The company is also adopting revised approaches to instructing outside counsel as a result of the recession. ‘We split the work on certain cases between bigger, more expensive firms and smaller, cheaper firms,’ says Pearl. ‘On a particular case, the heavy lifting would be done by the smaller firm and the strategic and very analytical stuff would be dealt with by a firm that charges a higher fee.’

In addition, alternative billing models are becoming increasingly attractive – Pearl says that he ‘despises’ the billable hour – and he claims that private practice is gradually willing to entertain the concept of a more flexible costing structure. ‘People are much more open to that, particularly now,’ he says with a wry smile.

A question of privilege

Internal and external belt-tightening aside, one issue high on the agenda of leading general counsel cuts to the core role and position of in-house lawyers. The representative and governing bodies of many jurisdictions tend to relegate company lawyers to a second tier in relation to their private-practice counterparts on the grounds that their independence is compromised by virtue of being employed and therefore answerable to a board of directors.

A major question hanging over EU general counsel revolves around the issue of legal professional privilege and whether it extends to the advice they provide to their company executives and directors. Indeed, the AkzoNobel case – which has so far seen the European Commission adamantly arguing against privilege for employed lawyers – still rumbles along in the EU courts.

For his part, Pearl takes a pragmatic view, maintaining that in-house counsel have to accept that they are in a different position to lawyers in private practice. ‘It is just something you have to deal with. It is not the same as being a private-practice lawyer – you’ve got to take a few more risks. You do run the risk of being tainted by your company if it does something bad – that is just a fact of life. I advise people to choose their employers well. Lawyers have an obligation to try to ensure that the company stays on the straight and narrow – that is part of their job – to be the moral compass of the company.’

Should advice given by general counsel to their boards be privileged? Again, Pearl is succinct: ‘I assume that nothing I write will be privileged and that whatever I write to the CEO or anyone else could end up on the front page of a newspaper because there are indeed some companies in which that could happen.’


BIOGRAPHY
Jonathan Pearl


Jonathan Pearl qualified as a solicitor at London law firm Bates Wells & Braithwaite LLP in 1988. He took his first in-house role in 1990 with Apple UK as legal counsel and, three years later, moved to what was then Sony Electronics Europe as chief counsel. He became general counsel and company secretary for Sony Ericsson in 2005. He heads the company’s global legal department, which has some 70 staff, including 20 lawyers, 20 IP Rights specialists (patent engineers or patent attorneys), and a mixture of counterfeit and export-control and administrative staff.

COMPANY IN BRIEF
Sony Ericsson


HQ: London, UK

Established:
October 2001, as a 50:50 joint venture by Sony Corporation and Telefonaktiebolaget LM Ericsson.

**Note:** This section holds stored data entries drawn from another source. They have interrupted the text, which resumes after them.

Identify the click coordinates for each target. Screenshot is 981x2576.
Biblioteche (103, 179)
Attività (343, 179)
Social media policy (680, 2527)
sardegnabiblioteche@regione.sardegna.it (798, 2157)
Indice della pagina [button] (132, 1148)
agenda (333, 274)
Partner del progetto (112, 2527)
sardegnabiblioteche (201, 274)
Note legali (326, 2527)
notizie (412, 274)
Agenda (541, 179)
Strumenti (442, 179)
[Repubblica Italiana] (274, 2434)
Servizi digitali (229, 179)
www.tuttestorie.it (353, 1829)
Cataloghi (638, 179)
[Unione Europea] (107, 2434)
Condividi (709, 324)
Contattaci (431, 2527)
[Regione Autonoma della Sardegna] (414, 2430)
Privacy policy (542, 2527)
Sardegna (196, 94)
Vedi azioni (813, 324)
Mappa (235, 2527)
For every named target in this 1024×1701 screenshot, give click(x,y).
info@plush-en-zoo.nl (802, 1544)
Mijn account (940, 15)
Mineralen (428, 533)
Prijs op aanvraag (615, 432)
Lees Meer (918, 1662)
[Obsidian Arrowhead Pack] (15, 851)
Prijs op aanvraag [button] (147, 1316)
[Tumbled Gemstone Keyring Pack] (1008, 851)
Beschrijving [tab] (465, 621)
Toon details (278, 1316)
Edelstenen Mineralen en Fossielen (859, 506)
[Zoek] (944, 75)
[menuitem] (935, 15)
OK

Sector: Telecommunications

Legal team: The biggest group in the legal team is based in Sweden, while the second-largest contingent – including the dispute resolution and patent teams – is in the US. The company’s legal staff are also based in Munich, Tokyo, Beijing and Singapore.

Product design: Sony Ericsson phones are designed in the company’s studios in Sweden, London, the US and Japan, where industrial designers work with graphic and material designers to produce stylish new product releases, such as the Xperia X10.